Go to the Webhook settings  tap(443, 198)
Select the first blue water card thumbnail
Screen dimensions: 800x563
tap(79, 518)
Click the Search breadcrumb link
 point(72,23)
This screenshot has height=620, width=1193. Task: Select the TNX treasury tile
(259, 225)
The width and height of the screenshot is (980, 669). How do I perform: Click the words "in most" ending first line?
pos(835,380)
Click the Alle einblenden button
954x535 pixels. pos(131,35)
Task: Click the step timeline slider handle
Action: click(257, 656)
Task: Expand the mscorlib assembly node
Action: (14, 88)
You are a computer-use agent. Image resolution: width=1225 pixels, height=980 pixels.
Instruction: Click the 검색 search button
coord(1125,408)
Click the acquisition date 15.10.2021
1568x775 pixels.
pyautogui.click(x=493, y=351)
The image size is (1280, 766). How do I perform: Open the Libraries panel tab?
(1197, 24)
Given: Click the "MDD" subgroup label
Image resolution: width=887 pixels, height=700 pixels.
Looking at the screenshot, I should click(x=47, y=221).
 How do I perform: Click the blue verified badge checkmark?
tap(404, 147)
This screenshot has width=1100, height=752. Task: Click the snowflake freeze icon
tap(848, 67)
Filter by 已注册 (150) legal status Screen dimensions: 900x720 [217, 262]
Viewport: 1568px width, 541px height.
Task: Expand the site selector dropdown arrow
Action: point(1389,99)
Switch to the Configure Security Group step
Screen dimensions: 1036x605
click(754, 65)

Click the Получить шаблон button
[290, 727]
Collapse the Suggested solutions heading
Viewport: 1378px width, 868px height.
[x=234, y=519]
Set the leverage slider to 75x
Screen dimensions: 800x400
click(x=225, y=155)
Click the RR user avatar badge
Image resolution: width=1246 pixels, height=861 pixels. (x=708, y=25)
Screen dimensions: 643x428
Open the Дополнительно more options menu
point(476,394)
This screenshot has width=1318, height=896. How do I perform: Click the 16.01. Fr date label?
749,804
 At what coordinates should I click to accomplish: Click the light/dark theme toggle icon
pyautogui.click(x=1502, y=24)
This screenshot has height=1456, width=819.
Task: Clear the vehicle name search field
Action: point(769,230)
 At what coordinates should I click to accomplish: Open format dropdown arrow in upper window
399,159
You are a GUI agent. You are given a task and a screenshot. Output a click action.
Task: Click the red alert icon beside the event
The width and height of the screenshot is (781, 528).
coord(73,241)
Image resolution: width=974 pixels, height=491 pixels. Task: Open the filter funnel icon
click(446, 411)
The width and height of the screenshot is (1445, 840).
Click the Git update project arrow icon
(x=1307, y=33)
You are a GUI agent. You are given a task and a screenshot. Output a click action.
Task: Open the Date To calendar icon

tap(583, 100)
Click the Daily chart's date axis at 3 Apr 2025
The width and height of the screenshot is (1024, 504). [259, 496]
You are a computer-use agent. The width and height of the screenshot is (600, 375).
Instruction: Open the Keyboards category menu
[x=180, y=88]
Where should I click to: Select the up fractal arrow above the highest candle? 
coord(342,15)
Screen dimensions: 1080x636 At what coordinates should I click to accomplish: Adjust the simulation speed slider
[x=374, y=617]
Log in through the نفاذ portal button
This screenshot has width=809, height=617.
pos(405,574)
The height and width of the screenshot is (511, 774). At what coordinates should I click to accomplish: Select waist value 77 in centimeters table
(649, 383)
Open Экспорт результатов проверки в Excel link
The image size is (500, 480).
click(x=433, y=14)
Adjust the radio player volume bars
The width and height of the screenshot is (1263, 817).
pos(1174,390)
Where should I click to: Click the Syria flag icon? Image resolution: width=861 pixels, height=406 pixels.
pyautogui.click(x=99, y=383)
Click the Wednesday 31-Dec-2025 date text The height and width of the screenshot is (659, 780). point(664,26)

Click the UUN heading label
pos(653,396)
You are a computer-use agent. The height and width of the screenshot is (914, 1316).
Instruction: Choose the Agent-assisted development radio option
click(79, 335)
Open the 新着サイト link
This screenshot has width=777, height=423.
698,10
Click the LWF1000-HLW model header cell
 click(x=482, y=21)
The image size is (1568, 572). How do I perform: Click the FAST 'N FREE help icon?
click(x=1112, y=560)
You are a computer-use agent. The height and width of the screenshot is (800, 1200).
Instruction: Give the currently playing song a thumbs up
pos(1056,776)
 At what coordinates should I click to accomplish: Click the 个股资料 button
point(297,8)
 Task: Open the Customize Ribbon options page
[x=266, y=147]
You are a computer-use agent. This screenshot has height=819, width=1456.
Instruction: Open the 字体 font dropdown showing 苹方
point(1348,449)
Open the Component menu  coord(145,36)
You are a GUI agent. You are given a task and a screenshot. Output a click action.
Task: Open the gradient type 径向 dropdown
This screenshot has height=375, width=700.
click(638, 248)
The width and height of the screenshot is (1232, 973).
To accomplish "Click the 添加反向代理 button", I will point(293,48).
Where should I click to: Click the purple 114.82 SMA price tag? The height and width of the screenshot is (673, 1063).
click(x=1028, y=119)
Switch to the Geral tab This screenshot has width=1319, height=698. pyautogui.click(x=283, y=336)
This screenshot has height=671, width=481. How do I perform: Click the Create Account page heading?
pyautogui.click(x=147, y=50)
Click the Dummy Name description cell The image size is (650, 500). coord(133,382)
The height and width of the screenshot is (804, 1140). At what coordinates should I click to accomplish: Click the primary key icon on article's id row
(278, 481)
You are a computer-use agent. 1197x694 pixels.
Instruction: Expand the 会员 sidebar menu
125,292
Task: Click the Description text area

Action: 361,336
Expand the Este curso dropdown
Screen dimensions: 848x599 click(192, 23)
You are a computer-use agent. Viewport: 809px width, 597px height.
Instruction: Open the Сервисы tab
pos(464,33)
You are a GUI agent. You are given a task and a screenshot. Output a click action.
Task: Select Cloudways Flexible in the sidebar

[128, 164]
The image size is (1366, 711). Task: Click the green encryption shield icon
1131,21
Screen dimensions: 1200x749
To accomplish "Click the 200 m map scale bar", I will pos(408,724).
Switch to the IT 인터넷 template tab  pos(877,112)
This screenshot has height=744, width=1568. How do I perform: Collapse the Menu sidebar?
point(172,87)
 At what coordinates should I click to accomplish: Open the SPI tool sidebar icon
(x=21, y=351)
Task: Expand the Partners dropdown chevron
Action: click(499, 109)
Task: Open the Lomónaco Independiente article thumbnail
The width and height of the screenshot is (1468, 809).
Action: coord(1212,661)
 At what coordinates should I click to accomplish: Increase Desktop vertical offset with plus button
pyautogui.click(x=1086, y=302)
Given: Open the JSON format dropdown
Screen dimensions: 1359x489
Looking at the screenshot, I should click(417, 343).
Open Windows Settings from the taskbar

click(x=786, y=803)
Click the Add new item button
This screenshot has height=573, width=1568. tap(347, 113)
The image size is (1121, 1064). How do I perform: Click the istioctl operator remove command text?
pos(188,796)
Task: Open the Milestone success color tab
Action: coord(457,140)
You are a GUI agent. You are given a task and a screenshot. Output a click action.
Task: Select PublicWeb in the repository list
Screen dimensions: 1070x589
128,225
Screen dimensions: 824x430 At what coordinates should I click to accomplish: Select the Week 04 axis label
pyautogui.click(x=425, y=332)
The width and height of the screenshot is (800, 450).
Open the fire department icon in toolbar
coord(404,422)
§ §
> THE TASK: Reproduce all of the data above verbatim, line for line, without altering anything.

> THE RESULT:
Go to the Webhook settings  tap(443, 198)
Select the first blue water card thumbnail
Screen dimensions: 800x563
tap(79, 518)
Click the Search breadcrumb link
 point(72,23)
This screenshot has height=620, width=1193. Task: Select the TNX treasury tile
(259, 225)
The width and height of the screenshot is (980, 669). How do I perform: Click the words "in most" ending first line?
pos(835,380)
Click the Alle einblenden button
954x535 pixels. pos(131,35)
Task: Click the step timeline slider handle
Action: click(257, 656)
Task: Expand the mscorlib assembly node
Action: (14, 88)
You are a computer-use agent. Image resolution: width=1225 pixels, height=980 pixels.
Instruction: Click the 검색 search button
coord(1125,408)
Click the acquisition date 15.10.2021
1568x775 pixels.
pyautogui.click(x=493, y=351)
The image size is (1280, 766). How do I perform: Open the Libraries panel tab?
(1197, 24)
Given: Click the "MDD" subgroup label
Image resolution: width=887 pixels, height=700 pixels.
Looking at the screenshot, I should click(x=47, y=221).
 How do I perform: Click the blue verified badge checkmark?
tap(404, 147)
This screenshot has width=1100, height=752. Task: Click the snowflake freeze icon
tap(848, 67)
Filter by 已注册 (150) legal status Screen dimensions: 900x720 [217, 262]
Viewport: 1568px width, 541px height.
Task: Expand the site selector dropdown arrow
Action: point(1389,99)
Switch to the Configure Security Group step
Screen dimensions: 1036x605
click(754, 65)

Click the Получить шаблон button
[290, 727]
Collapse the Suggested solutions heading
Viewport: 1378px width, 868px height.
[x=234, y=519]
Set the leverage slider to 75x
Screen dimensions: 800x400
click(x=225, y=155)
Click the RR user avatar badge
Image resolution: width=1246 pixels, height=861 pixels. (x=708, y=25)
Screen dimensions: 643x428
Open the Дополнительно more options menu
point(476,394)
This screenshot has width=1318, height=896. How do I perform: Click the 16.01. Fr date label?
749,804
 At what coordinates should I click to accomplish: Click the light/dark theme toggle icon
pyautogui.click(x=1502, y=24)
This screenshot has height=1456, width=819.
Task: Clear the vehicle name search field
Action: point(769,230)
 At what coordinates should I click to accomplish: Open format dropdown arrow in upper window
399,159
You are a GUI agent. You are given a task and a screenshot. Output a click action.
Task: Click the red alert icon beside the event
The width and height of the screenshot is (781, 528).
coord(73,241)
Image resolution: width=974 pixels, height=491 pixels. Task: Open the filter funnel icon
click(446, 411)
The width and height of the screenshot is (1445, 840).
Click the Git update project arrow icon
(x=1307, y=33)
You are a GUI agent. You are given a task and a screenshot. Output a click action.
Task: Open the Date To calendar icon

tap(583, 100)
Click the Daily chart's date axis at 3 Apr 2025
The width and height of the screenshot is (1024, 504). [259, 496]
You are a computer-use agent. The width and height of the screenshot is (600, 375).
Instruction: Open the Keyboards category menu
[x=180, y=88]
Where should I click to: Select the up fractal arrow above the highest candle? 
coord(342,15)
Screen dimensions: 1080x636 At what coordinates should I click to accomplish: Adjust the simulation speed slider
[x=374, y=617]
Log in through the نفاذ portal button
This screenshot has width=809, height=617.
pos(405,574)
The height and width of the screenshot is (511, 774). At what coordinates should I click to accomplish: Select waist value 77 in centimeters table
(649, 383)
Open Экспорт результатов проверки в Excel link
The image size is (500, 480).
click(x=433, y=14)
Adjust the radio player volume bars
The width and height of the screenshot is (1263, 817).
pos(1174,390)
Where should I click to: Click the Syria flag icon? Image resolution: width=861 pixels, height=406 pixels.
pyautogui.click(x=99, y=383)
Click the Wednesday 31-Dec-2025 date text The height and width of the screenshot is (659, 780). point(664,26)

Click the UUN heading label
pos(653,396)
You are a computer-use agent. The height and width of the screenshot is (914, 1316).
Instruction: Choose the Agent-assisted development radio option
click(79, 335)
Open the 新着サイト link
This screenshot has width=777, height=423.
698,10
Click the LWF1000-HLW model header cell
 click(x=482, y=21)
The image size is (1568, 572). How do I perform: Click the FAST 'N FREE help icon?
click(x=1112, y=560)
You are a computer-use agent. The height and width of the screenshot is (800, 1200).
Instruction: Give the currently playing song a thumbs up
pos(1056,776)
 At what coordinates should I click to accomplish: Click the 个股资料 button
point(297,8)
 Task: Open the Customize Ribbon options page
[x=266, y=147]
You are a computer-use agent. This screenshot has height=819, width=1456.
Instruction: Open the 字体 font dropdown showing 苹方
point(1348,449)
Open the Component menu  coord(145,36)
You are a GUI agent. You are given a task and a screenshot. Output a click action.
Task: Open the gradient type 径向 dropdown
This screenshot has height=375, width=700.
click(638, 248)
The width and height of the screenshot is (1232, 973).
To accomplish "Click the 添加反向代理 button", I will point(293,48).
Where should I click to: Click the purple 114.82 SMA price tag? The height and width of the screenshot is (673, 1063).
click(x=1028, y=119)
Switch to the Geral tab This screenshot has width=1319, height=698. pyautogui.click(x=283, y=336)
This screenshot has height=671, width=481. How do I perform: Click the Create Account page heading?
pyautogui.click(x=147, y=50)
Click the Dummy Name description cell The image size is (650, 500). coord(133,382)
The height and width of the screenshot is (804, 1140). At what coordinates should I click to accomplish: Click the primary key icon on article's id row
(278, 481)
You are a computer-use agent. 1197x694 pixels.
Instruction: Expand the 会员 sidebar menu
125,292
Task: Click the Description text area

Action: 361,336
Expand the Este curso dropdown
Screen dimensions: 848x599 click(192, 23)
You are a computer-use agent. Viewport: 809px width, 597px height.
Instruction: Open the Сервисы tab
pos(464,33)
You are a GUI agent. You are given a task and a screenshot. Output a click action.
Task: Select Cloudways Flexible in the sidebar

[128, 164]
The image size is (1366, 711). Task: Click the green encryption shield icon
1131,21
Screen dimensions: 1200x749
To accomplish "Click the 200 m map scale bar", I will pos(408,724).
Switch to the IT 인터넷 template tab  pos(877,112)
This screenshot has height=744, width=1568. How do I perform: Collapse the Menu sidebar?
point(172,87)
 At what coordinates should I click to accomplish: Open the SPI tool sidebar icon
(x=21, y=351)
Task: Expand the Partners dropdown chevron
Action: click(499, 109)
Task: Open the Lomónaco Independiente article thumbnail
The width and height of the screenshot is (1468, 809).
Action: coord(1212,661)
 At what coordinates should I click to accomplish: Increase Desktop vertical offset with plus button
pyautogui.click(x=1086, y=302)
Given: Open the JSON format dropdown
Screen dimensions: 1359x489
Looking at the screenshot, I should click(417, 343).
Open Windows Settings from the taskbar

click(x=786, y=803)
Click the Add new item button
This screenshot has height=573, width=1568. tap(347, 113)
The image size is (1121, 1064). How do I perform: Click the istioctl operator remove command text?
pos(188,796)
Task: Open the Milestone success color tab
Action: coord(457,140)
You are a GUI agent. You are given a task and a screenshot. Output a click action.
Task: Select PublicWeb in the repository list
Screen dimensions: 1070x589
128,225
Screen dimensions: 824x430 At what coordinates should I click to accomplish: Select the Week 04 axis label
pyautogui.click(x=425, y=332)
The width and height of the screenshot is (800, 450).
Open the fire department icon in toolbar
coord(404,422)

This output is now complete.